Ritornando alle celebrazioni risorgimentali, la speranza è che si lasci spazio anche a chi ne dà una lettura diversa o non del tutto conforme alla vulgata. E questo non per negare l'importanza e la fondamentalità dell'evento, ma per permettere, nel quadro delle celebrazioni, una disanima equilibrata di quanto è realmente successo. In questo campo la destra ha più posizioni.
Se molto forte è la tendenza a vedere nel Risorgimento il momento culminante della nostra storia moderna con i valori che gli vengono tradizionalmente attribuiti, esiste anche una destra critica nei confronti di come si è svolto il Risorgimento. A partire dal 1989, ad esempio. Identità Europea, un movimento che ha in Franco Cardini e in Adolfo Morganti i suoi rappresentanti più noti, ha stimolato il dibattito storico su ciò che realmente avvenne nel 1789 con le cosiddette "insorgenze", per continuare attraverso i vari anniversari fino al 2009, quando venne ripresentata la figura di Andreas Hofer, un eroe della libertà e della lotta antinapoleonica ingiustamente assimilato a fenomeni terroristici di epoca molto più tarda. La matrice di Identità Europea è profondamente cattolica, ma tutt'altro che neo-con. Morganti e Cardini hanno dunque lanciato il dibattito su "l'Unità divisa", facendo riferimento alle altre realtà politiche, economiche, sociali, che il Risorgimento ha comunque travolto nel suo cammino. L'unificazione piemontese per come si è svolta e attuata tra il 1860 e il 1870 ha infatti annullato realtà locali che oggi si tende a riscoprire e non a caso uno dei punti di forza della Lega è proprio il tornare a rimettere in luce il valore di queste realtà, travolte dallo Stato unitario savoiardo.

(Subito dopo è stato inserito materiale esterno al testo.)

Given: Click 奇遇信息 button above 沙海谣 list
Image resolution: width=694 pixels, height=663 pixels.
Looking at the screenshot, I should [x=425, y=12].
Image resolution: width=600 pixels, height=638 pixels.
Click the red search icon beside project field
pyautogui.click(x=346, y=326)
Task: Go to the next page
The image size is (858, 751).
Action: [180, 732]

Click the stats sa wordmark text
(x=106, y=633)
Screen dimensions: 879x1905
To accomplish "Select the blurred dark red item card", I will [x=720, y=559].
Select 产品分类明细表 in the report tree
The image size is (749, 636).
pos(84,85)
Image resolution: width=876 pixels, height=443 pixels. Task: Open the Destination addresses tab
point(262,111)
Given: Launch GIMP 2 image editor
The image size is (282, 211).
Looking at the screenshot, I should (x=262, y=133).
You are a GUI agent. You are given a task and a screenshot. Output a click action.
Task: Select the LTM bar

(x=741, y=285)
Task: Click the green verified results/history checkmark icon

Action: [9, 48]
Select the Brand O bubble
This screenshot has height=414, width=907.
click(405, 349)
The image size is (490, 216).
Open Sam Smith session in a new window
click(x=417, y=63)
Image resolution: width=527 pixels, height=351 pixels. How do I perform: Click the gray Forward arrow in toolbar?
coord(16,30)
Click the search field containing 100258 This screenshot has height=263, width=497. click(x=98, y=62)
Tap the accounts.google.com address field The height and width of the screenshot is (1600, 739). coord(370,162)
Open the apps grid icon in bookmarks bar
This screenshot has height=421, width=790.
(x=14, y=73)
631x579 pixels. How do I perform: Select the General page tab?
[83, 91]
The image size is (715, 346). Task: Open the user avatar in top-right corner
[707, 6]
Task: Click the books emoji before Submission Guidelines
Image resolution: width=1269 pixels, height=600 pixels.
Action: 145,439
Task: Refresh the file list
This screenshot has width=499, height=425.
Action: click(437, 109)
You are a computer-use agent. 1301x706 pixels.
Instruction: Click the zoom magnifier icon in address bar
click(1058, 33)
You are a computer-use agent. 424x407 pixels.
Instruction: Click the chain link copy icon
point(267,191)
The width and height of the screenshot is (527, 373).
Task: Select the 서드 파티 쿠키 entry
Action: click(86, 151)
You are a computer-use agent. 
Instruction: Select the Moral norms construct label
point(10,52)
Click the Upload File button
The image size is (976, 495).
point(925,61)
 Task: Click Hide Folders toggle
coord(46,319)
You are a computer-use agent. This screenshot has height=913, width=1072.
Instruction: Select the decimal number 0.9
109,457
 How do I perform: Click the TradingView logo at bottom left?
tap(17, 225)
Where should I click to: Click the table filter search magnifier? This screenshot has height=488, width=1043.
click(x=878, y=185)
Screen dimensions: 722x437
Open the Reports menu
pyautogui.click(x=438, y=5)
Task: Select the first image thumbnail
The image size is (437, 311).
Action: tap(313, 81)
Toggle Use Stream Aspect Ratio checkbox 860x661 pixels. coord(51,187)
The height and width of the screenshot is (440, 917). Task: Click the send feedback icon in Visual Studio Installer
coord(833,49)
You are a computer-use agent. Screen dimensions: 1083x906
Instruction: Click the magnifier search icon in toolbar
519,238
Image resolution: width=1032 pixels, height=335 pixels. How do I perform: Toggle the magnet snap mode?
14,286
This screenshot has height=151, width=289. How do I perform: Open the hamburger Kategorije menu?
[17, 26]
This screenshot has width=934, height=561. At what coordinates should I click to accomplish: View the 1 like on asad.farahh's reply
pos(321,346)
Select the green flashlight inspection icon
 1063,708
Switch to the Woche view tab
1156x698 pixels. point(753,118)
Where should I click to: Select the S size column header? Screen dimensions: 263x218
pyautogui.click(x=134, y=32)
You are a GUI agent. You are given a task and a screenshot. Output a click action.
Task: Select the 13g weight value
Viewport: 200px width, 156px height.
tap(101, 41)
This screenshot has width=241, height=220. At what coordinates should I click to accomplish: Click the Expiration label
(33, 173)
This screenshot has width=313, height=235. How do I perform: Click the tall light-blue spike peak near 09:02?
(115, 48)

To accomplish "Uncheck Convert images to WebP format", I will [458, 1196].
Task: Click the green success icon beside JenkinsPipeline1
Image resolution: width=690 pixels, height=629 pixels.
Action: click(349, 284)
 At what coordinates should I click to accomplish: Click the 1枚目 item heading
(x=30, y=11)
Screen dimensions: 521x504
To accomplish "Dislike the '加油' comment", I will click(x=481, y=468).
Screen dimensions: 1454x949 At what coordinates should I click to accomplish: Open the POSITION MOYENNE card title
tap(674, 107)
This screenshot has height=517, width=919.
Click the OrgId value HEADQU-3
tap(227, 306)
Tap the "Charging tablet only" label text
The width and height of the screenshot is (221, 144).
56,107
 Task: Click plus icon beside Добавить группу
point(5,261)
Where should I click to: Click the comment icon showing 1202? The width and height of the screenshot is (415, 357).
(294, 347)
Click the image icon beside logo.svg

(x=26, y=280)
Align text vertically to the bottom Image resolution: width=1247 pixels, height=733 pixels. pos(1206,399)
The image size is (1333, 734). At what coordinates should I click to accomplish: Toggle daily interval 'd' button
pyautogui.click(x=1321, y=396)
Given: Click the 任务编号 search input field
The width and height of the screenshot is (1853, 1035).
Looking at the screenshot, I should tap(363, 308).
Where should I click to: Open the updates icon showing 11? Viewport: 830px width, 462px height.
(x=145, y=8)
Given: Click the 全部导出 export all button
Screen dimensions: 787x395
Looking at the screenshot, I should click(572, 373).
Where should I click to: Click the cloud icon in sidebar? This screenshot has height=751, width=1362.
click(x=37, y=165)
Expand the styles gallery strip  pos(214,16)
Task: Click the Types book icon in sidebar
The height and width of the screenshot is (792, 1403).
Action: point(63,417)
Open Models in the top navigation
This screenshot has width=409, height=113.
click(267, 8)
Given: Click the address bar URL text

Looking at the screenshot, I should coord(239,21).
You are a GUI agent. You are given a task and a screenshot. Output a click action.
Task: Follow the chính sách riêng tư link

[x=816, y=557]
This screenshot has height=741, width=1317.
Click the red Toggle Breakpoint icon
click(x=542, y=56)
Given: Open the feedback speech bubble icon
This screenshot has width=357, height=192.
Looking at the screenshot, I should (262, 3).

La difesa del mito risorgimentale, iniziata recentemente sul Corriere della Sera da Ernesto Galli della Loggia, il quale ha menzionato questi rilettori del processo unitario sotto la definizione di "guelfo-temporalisti", avrà il suo seguito, ma ci auguriamo che il dibattito sulle virtù e i vizi del Risorgimento sia pacato e limitato alla rilettura dei documenti di cui abbondano gli archivi. Sarà quindi bene tenerne fuori la politica. Se un giorno leggeremo delle stragi compiute da Cialdini e Bixio nel Sud oppure dei campi di concentramento piemontesi dove morirono migliaia di meridionali, questo riferimento non verrà fatto per infirmare la validità dell'Unità, ma per appunto "serbare memoria" di come essa venne attuata. D'altra parte, scriveva uno dei maggiori intellettuali italiani del '900: «Lo Stato italiano ha messo a ferro e fuoco l'Italia meridionale e le isole, squartando, fucilando, seppellendo vivi i contadini poveri che scrittori salariati tentarono d'infamare col marchio di briganti». Parole dell'Ordine Nuovo. Quello di Antonio Gramsci, sia ben chiaro.